En Pontedeume tenemos dos ejemplos de fundaciones de este tipo: la de Juan Beltrán de Anido y la del obispo Bartolomé Rajoy y Losada
Beltrán de Anido fue un regidor de Pontedeume que en 1580 deja en su testamento su casa para que en ella un preceptor presbítero enseñase gramática. Dicho preceptor debía decir una misa diaria en la capilla de Sta. Catalina de la iglesia de Santiago de Pontedeume y mantener a cuatro mozos pobres. La fundación es dotada con sus bienes muebles y raíces a la muerte de su mujer, dejando por cumplidores a dos de sus primos y, a la muerte de estos, al regimiento y justicia de Pontedeume. Esta fundación, conocida como Cátedra de Latinidad o de mayores, es ampliada en 1707 por Francisco Pérez, por entonces preceptor, con una cátedra de mínimos. La Cátedra sufrió el incendio de 1607, fue restaurada por el concello en 1821 y desapareció en 1851 barrida por los vientos de la desamortización. El edificio, hoy uno de los más antiguos de Pontedeume, pasa a convertirse sucesivamente en escuela de niñas, cuartel de la guardia civil y, tras un período de abandono y una importante labor de restauración, en biblioteca.
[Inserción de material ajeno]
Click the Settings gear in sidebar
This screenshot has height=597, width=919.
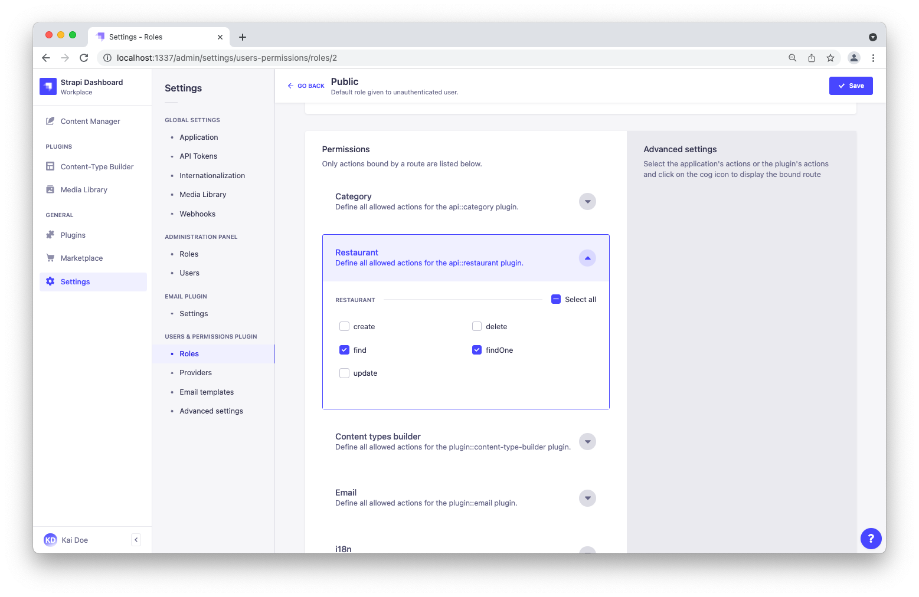[x=51, y=281]
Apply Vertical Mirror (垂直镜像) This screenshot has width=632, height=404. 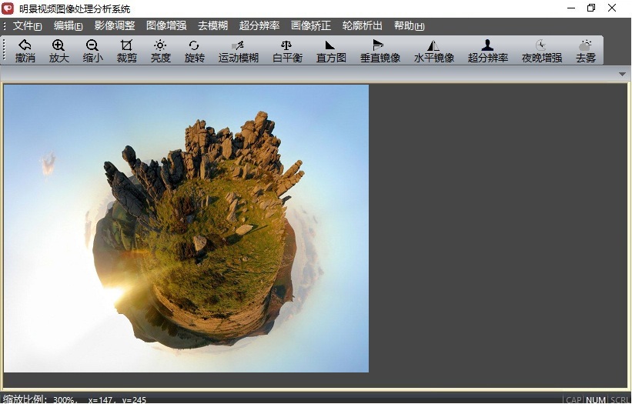click(380, 51)
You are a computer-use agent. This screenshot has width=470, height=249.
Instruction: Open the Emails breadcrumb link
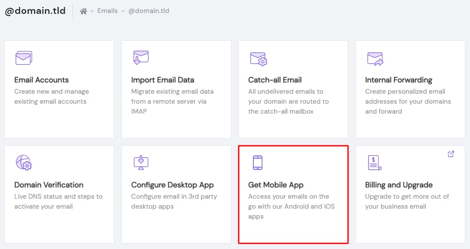tap(108, 11)
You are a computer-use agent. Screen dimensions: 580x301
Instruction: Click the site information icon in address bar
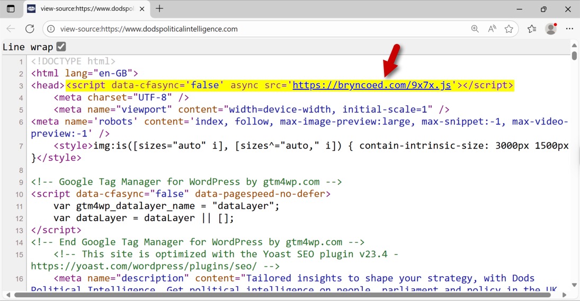click(50, 29)
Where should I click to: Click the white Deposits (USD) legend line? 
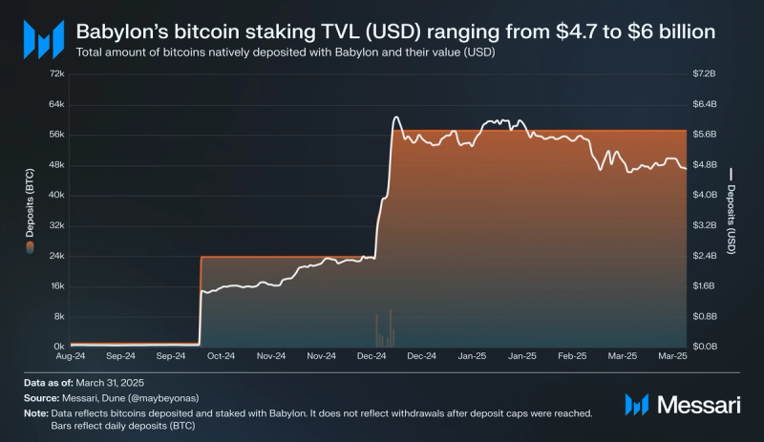[731, 174]
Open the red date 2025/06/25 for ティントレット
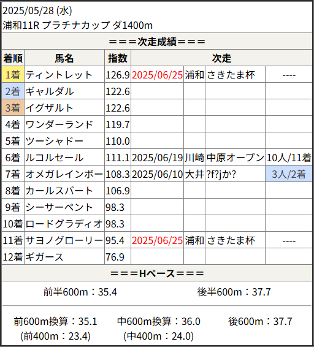314x347 pixels. coord(157,75)
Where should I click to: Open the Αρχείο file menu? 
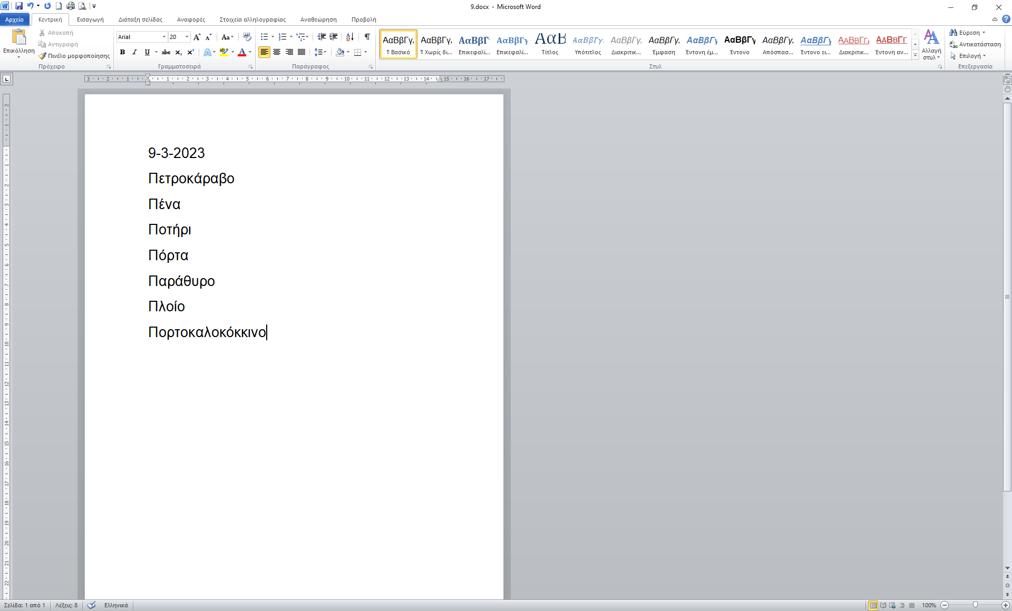tap(14, 19)
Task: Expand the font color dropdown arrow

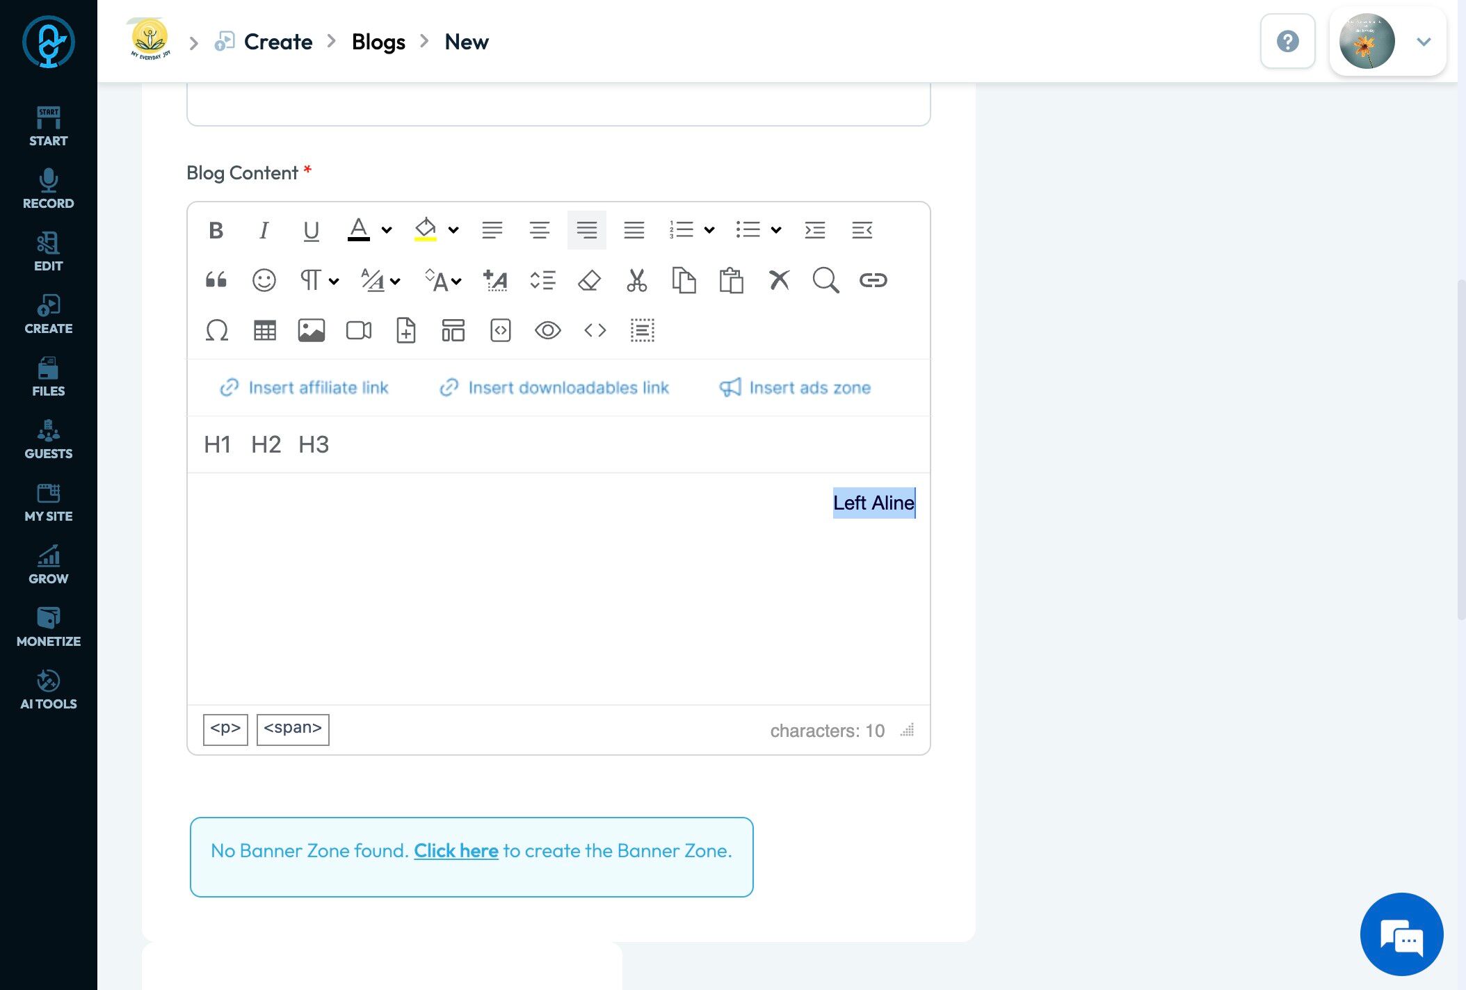Action: [x=387, y=230]
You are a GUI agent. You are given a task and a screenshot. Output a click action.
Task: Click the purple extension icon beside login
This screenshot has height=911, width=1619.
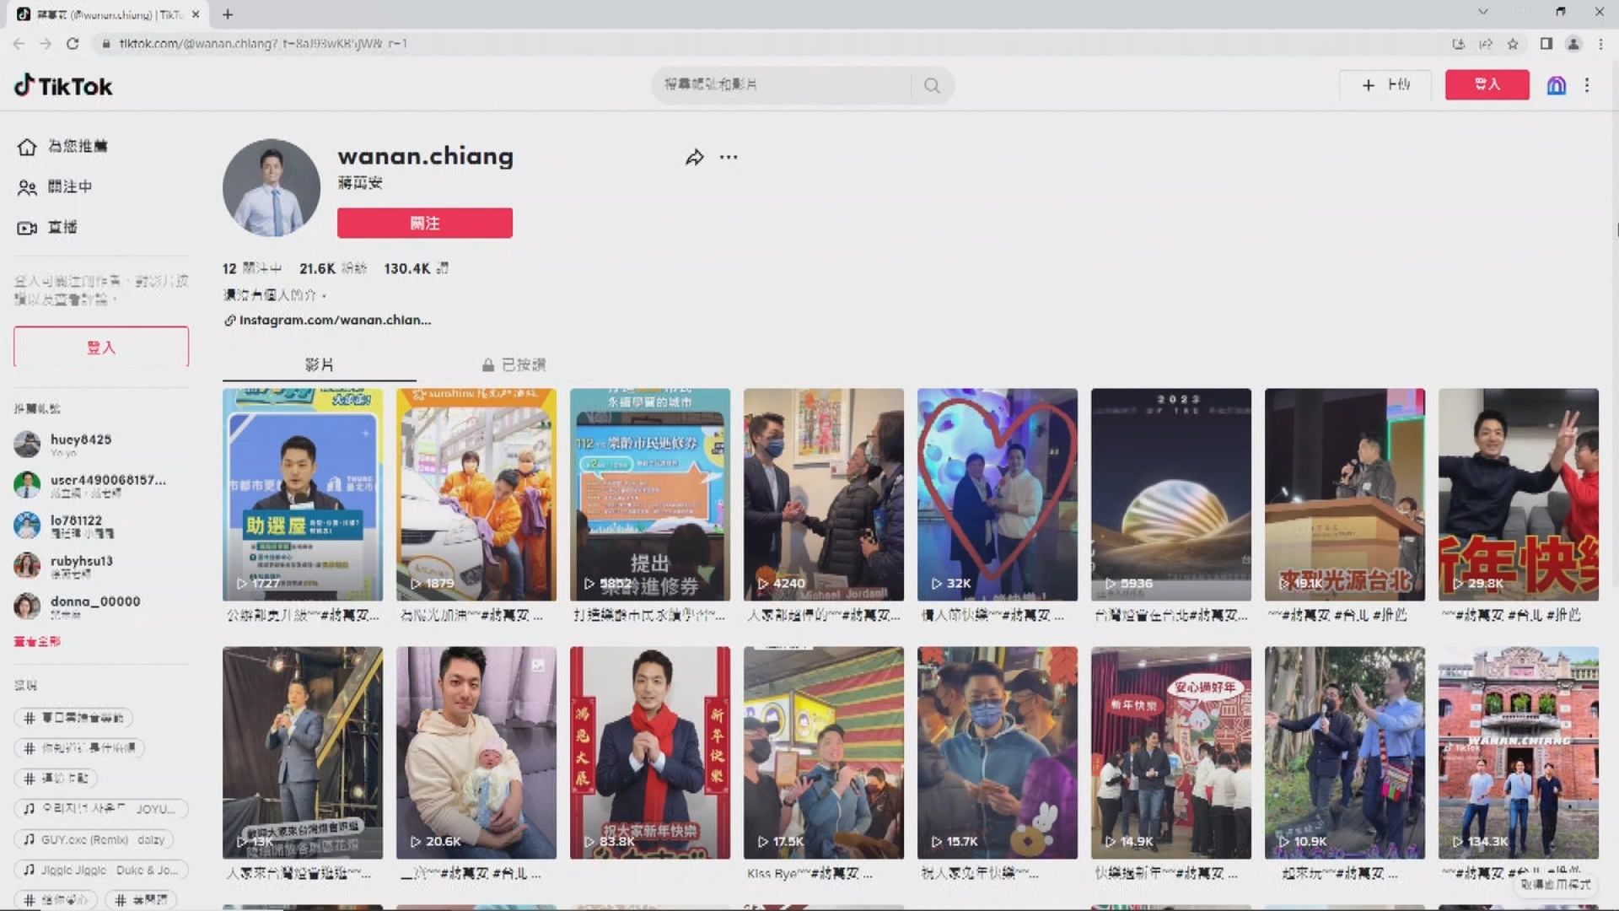coord(1556,85)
Pero las cátedras de latinidad, bien estudiadas en Galicia por José Manuel Domínguez en su obra “Cátedras de gramática y educación en Galicia, siglos XVI y XVII”, no dejaban de ser instituciones elitistas, cuya principal función era enseñar el latín, idioma vital para las instituciones eclesiásticas, los estudios de medicina o la carrera judicial, lo que confiere a la fundación del arzobispo Bartolomé Rajoy y Losada un valor excepcional. El arzobispo eumés, hijo de un boticario, posiblemente estudiante de la Cátedra de Latinidad de Pontedeume, no fue insensible al problema de la enseñanza primaria intermitente, al albur de los menguados fondos del concello o de las donaciones particulares. Con una mentalidad ilustrada, concibe la idea de garantizar la enseñanza permanente construyendo escuelas y 10 lonjas en el puerto, con cuyo arriendo, para salar sardina, se pudiese pagar a un maestro y a una maestra. La obra fue encomendada a Alberto Ricoy en 1763, quien acababa de realizar las torres de la iglesia, y su supervisión, a su sobrino, Tomás de Moreira.
No contaba Rajoy con la crisis de la sardina. En 1778 la dificultad de arrendar las lonjas y la consiguiente falta de dinero para el pago de maestro y la maestra hace que Moreira cierre la escuelas, levantando una ola de indignación en la villa como nunca se había visto y provocando las quejas del concello ante el intendente provincial, a quien se manda carta abogando por la necesidad de una enseñanza pública que evitara la ociosidad y las malas inclinaciones.
La obra pía de Rajoy superó la coyuntura de la crisis de la sardina, aunque no la desamortización. Sus réditos para sucesivas generaciones de jóvenes de eumeses fueron enormes y justo hubiese sido que los intentos para recordarlo, poniendo su nombre a un centro educativo, no se hubiesen frustrado.